_Document segment_:
════
Because they are. Dealers don't want to carry them. The mandates are killing them: https://www.foxbusiness.com/politics/3000-auto-dealers-sign-...

>The UK national grid got so fed up with people spreading nonsense about the grid it made a page about it

More government propaganda. If you do the calculations you'll quickly realize that 100% EV adoption would drastically outstrip production in every country it's been considered. Furthermore, the electricity used by EVs is often produced by dead dinosaur juice. So they aren't even green.

>Not sure if I covered everything but it gets exhausting addressing every point knowing that you’ll just ignore them and pull out more of the bingo points.

You didn't actually cover anything except maybe sales. You ignored most of what I said and said "nah uh" to the rest, didn't watch the videos, and came at me with this bingo shit. I could have said the same about every single thing you said but I have the basic common sense to know that insulting a person's intelligence is not a good way to argue.
════
_Data to examine_:

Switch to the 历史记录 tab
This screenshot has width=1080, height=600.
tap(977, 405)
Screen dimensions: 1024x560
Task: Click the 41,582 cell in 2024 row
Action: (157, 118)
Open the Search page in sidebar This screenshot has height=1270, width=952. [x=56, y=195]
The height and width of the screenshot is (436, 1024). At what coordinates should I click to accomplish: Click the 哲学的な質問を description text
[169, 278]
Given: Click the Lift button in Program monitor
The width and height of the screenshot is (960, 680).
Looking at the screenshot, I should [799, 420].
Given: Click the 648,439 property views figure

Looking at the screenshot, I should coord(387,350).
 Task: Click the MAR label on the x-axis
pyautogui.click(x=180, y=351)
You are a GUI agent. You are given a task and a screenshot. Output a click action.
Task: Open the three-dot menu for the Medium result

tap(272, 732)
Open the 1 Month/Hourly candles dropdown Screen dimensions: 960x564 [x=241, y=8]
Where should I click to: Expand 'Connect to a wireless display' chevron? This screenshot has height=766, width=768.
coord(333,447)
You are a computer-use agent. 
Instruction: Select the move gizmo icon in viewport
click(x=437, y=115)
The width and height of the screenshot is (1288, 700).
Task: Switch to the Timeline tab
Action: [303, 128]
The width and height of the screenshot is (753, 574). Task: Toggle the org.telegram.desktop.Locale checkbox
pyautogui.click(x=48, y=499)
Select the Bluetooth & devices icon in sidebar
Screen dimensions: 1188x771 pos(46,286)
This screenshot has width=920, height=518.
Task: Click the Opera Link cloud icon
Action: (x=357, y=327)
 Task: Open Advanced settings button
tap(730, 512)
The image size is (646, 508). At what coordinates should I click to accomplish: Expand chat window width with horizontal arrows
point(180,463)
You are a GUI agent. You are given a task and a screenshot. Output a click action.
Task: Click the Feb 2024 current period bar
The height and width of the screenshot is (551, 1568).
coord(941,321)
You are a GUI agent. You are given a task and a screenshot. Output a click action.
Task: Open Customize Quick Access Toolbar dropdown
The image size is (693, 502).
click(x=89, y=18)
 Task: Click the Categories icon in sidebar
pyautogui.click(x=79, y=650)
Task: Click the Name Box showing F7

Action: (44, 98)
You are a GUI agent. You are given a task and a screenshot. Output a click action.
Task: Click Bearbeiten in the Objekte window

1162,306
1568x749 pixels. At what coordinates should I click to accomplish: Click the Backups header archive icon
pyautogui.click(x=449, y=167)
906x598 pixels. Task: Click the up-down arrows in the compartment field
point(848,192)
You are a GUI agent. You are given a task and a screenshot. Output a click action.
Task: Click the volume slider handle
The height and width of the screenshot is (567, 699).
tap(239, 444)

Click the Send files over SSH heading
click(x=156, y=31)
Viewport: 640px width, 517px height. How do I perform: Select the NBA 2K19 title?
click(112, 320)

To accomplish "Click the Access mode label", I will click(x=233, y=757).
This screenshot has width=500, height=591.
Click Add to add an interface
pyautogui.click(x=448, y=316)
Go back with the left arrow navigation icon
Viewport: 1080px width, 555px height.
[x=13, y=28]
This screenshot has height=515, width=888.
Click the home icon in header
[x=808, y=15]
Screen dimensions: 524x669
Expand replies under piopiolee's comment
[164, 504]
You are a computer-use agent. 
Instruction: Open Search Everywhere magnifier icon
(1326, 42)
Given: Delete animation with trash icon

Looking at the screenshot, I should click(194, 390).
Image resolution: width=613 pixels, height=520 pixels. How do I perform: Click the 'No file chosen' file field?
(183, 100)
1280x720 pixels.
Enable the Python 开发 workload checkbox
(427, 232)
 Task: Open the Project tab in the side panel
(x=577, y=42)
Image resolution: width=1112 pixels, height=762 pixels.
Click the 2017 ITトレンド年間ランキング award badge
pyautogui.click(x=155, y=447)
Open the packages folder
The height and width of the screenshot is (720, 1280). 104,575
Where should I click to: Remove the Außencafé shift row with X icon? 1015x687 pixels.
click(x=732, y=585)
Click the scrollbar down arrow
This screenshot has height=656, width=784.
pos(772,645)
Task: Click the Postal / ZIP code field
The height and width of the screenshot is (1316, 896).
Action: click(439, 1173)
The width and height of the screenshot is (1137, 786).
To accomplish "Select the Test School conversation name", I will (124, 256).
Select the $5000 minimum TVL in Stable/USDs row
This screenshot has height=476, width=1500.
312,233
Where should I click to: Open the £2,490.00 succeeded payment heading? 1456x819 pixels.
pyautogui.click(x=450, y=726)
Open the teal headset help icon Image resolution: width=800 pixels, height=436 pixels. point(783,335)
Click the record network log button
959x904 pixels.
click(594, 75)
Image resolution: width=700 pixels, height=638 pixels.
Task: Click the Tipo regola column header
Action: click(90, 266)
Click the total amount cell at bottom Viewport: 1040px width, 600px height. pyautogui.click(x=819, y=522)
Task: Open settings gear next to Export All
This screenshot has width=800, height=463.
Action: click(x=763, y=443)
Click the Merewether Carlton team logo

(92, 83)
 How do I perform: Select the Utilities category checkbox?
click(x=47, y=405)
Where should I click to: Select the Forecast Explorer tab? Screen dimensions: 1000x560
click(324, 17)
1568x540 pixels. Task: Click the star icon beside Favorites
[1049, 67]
════
_Task requirements_:
1 > In the electric vehicle discussion text, what does the writer say the electricity used by EVs is often produced by?
2 > Reproduce the passage of the electric vehicle discussion text starting at "More government propaganda." and ending at "aren't even green.".

_Numbered responses_:
1 > Dead dinosaur juice.

2 >
More government propaganda. If you do the calculations you'll quickly realize that 100% EV adoption would drastically outstrip production in every country it's been considered. Furthermore, the electricity used by EVs is often produced by dead dinosaur juice. So they aren't even green.